Il riferire delle atmosfere reattive bolognesi da dopoguerra nostalgico e “politico” si anima progressivamente, declinato com’è dalla provetta efficacia dalle liriche ispirate e mai ingombranti del navigato quintetto artefice qualche anno fa di una suggestiva personal soundtrack di “Sciopero” di Eijzenstein.
Crocchi infiniti da bar, discussioni urlate intorno al partito, la noncuranza d’opposizione dei giovani acchittati all’americana. Libro alla mano, attori e musici c’infilano anche la strana genesi di Cary Grant.
Si concretizza sul palco un godibile sodalizio di enfasi e flirt musicali: complice fusione di linguaggi amici. Teatro, lettura, musica. Le immagini, ci sono anche quelle: materiale d’annata, icone, stelle rosse, repertorio di Dario Berveglieri, trasformato per lo scorrimento live da Ivano Antonazzo.
Il registro è mutevole, e i cambi di direzione, pur netti, lavorano bene nelle interlacciature da un tema all’altro (dai soldati al fronte, alla favola del paperotto, passando per le lotte partigiane), tanto che quasi mai la discretamente numerosa platea viene lasciata in silenzio.
Che bravo Pagella, soprattutto nella prestazione in garbato napoletano che offre in un frangente. Prima dello spettacolo aveva “messo le mani avanti” confessando il suo rossore ad esibirsi nella “Tarantella della deposizione spontanea” davanti ai napoletani. Ma il monologo del “guaglione” non ha fatto acqua (nel disco la “deposizione spontanea” è affidata a Francesco Di Bella dei 24Grana).
Un’ora e mezza tutta d’un fiato, elegante teoria di suoni a volte concitati e più spesso intimi. L’andamento è quasi educato, a tratti, e poi di nuovo orgoglioso di meraviglia folk rock concentrata più spesso nella fisarmonica di Fabio Martino.
Una piéce di documenti storici e comparti emozionali, riascoltabile nel cd (Il Manifesto Dischi ed.) che gli Yo Yo Mundi hanno inteso generare da quest’intrigante esperienza.

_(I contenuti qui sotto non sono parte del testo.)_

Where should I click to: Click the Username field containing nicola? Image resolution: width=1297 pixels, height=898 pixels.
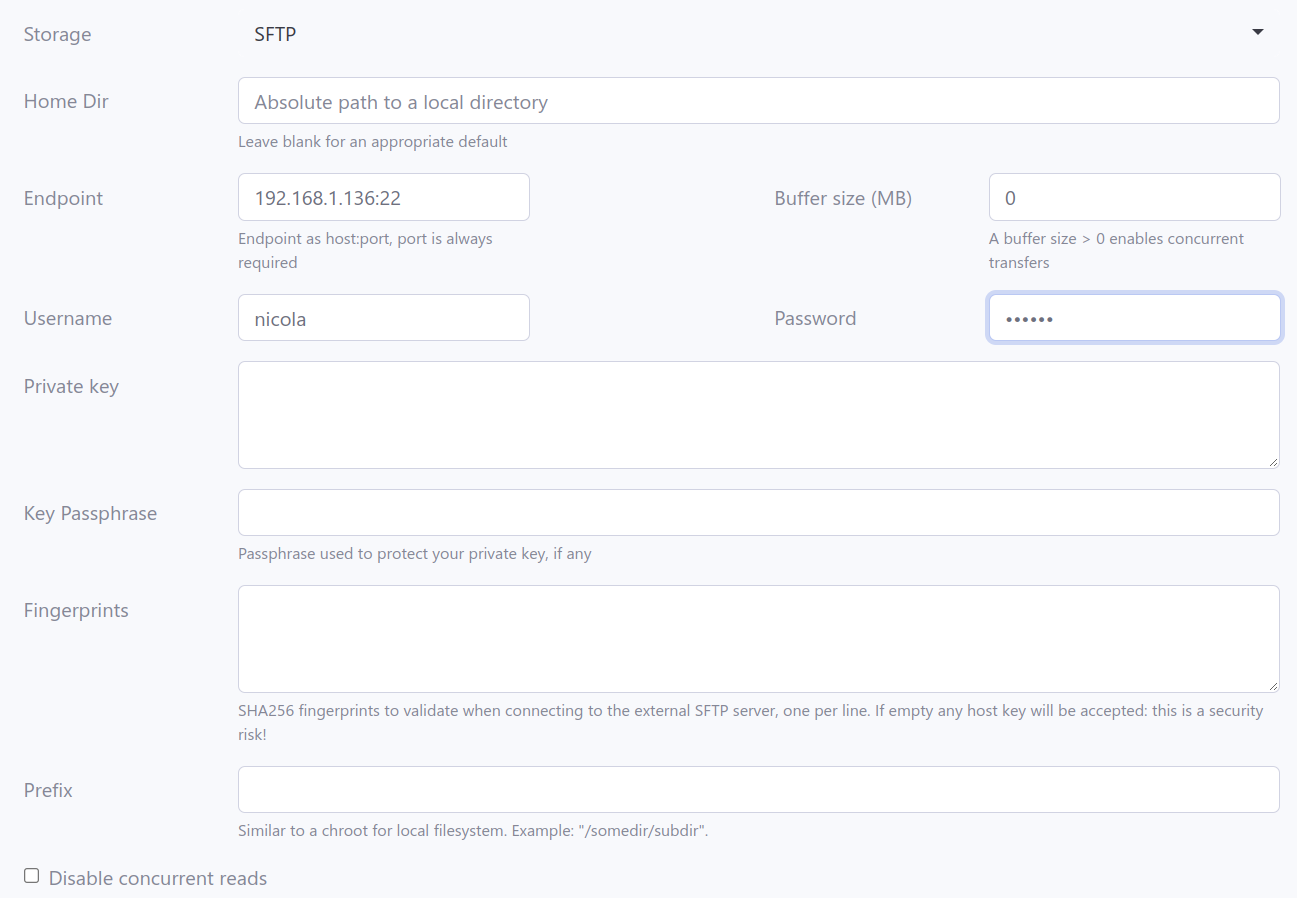[383, 317]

Alla fine un lungo applauso saluterà gli interpreti, supportati nella loro fatica anche dal…fattore-colombo. Anche i pennuti infatti, svolazzanti tra le torri del maniero duecentesco che sovrasta l’area concerti, hanno partecipato al raccordo musica+lettura scenica. Non me lo sto inventando, è inutile che alzate gli occhi al cielo: chiedete a chi c’era. I volativi garrivano pazzarielli durante le brevi pause e smettevano, a tempo, quando si ricominciava! Prodigi orchestrati dal Signor Bloom?